Esta es mi última columna del año.
Con la venia de los editores, volveré a este espacio en 2025.
Deseo a todos un buen cierre de 2024 y un gran siguiente año, pero no estoy optimista sobre lo que vendrá.
Asistimos este año a la demolición constitucional de la democracia y de sus instituciones. Prácticamente quedó instalada en nuestro país una dictadura legal.
La democracia mexicana ha sido desmontada con los instrumentos de la democracia. En nombre de la democracia se va estableciendo a marchas forzadas un nuevo orden constitucional, sustantivamente contrario a la división de poderes, la transparencia, los contrapesos institucionales y el respeto a las garantías.

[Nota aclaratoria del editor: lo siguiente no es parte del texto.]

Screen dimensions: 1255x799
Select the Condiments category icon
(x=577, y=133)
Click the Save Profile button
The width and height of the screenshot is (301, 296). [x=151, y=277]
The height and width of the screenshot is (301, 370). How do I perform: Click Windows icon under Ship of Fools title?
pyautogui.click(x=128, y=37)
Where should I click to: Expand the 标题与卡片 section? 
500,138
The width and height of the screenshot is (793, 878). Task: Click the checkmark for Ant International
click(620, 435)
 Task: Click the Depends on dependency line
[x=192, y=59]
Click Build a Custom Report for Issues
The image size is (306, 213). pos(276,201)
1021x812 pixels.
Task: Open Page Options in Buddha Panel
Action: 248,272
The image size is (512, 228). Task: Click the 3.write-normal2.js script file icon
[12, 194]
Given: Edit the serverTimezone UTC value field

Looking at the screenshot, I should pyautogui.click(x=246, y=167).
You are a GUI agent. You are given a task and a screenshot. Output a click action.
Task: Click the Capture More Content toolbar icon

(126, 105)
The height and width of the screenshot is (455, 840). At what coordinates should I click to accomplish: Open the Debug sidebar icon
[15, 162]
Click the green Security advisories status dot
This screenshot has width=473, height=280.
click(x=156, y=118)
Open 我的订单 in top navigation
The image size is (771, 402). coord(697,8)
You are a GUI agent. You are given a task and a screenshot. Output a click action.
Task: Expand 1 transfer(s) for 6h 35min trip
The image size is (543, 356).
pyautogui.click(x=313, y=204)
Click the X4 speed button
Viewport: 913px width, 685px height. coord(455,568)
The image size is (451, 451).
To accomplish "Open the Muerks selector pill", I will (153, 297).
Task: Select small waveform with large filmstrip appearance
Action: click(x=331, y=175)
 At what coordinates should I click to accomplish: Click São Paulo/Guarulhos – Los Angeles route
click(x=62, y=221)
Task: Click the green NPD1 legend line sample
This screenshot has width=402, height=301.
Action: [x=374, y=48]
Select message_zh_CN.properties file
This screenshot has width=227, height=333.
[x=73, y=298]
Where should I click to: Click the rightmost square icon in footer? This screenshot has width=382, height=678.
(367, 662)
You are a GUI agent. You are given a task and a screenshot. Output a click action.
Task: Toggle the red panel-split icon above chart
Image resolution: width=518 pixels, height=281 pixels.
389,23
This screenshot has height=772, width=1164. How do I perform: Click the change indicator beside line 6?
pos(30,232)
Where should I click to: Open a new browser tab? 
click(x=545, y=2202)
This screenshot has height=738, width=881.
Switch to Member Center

No puede decirse que fuimos sorprendidos por este cambio. Sucedió ante nuestros ojos y fue anunciado día con día desde la tribuna presidencial.
Lo que pasó aquí, además, ha sucedido en otras partes del mundo. Fue leído y anticipado por muchos observadores: la destrucción de la democracia con las armas de la democracia, un proceso visible para muchos, pero no para los electores mayoritarios de las democracias en riesgo.
En México, un caudal mayoritario de votos le dio a los gobernantes el piso necesario para fabricar desde el poder unas mayorías constitucionales que no obtuvieron en las urnas.
Con esas mayorías fabricadas cambiaron en unas semanas la Constitución, desmantelaron el Poder Judicial, reforzaron la prisión preventiva, militarizaron la seguridad pública y acabaron con los órganos autónomos que servían como contrapeso y vigilancia institucional del gobierno.
La maraña de mentiras y sofismas en que vino envuelta esta demolición apenas puede exagerarse. El poder se ha concentrado abrumadoramente, pero el país no ha mejorado. Más bien lo contrario.
Apenas hay algún indicador sano en el horizonte del país que viene: planes de atraer inversiones, mejora del salario mínimo, atisbos de una estrategia digital, mayor activismo en seguridad pública.
Nada que permita augurar un crecimiento pujante, una equidad social de nuevo tipo o una vida democrática plural. Tampoco una sociedad menos violenta, ni una clase política menos corrupta.
Sólo es previsible un gobierno más poderoso, tiránico si le apetece, tocado sin embargo por la incertidumbre de quién manda, si la Presidenta o su antecesor.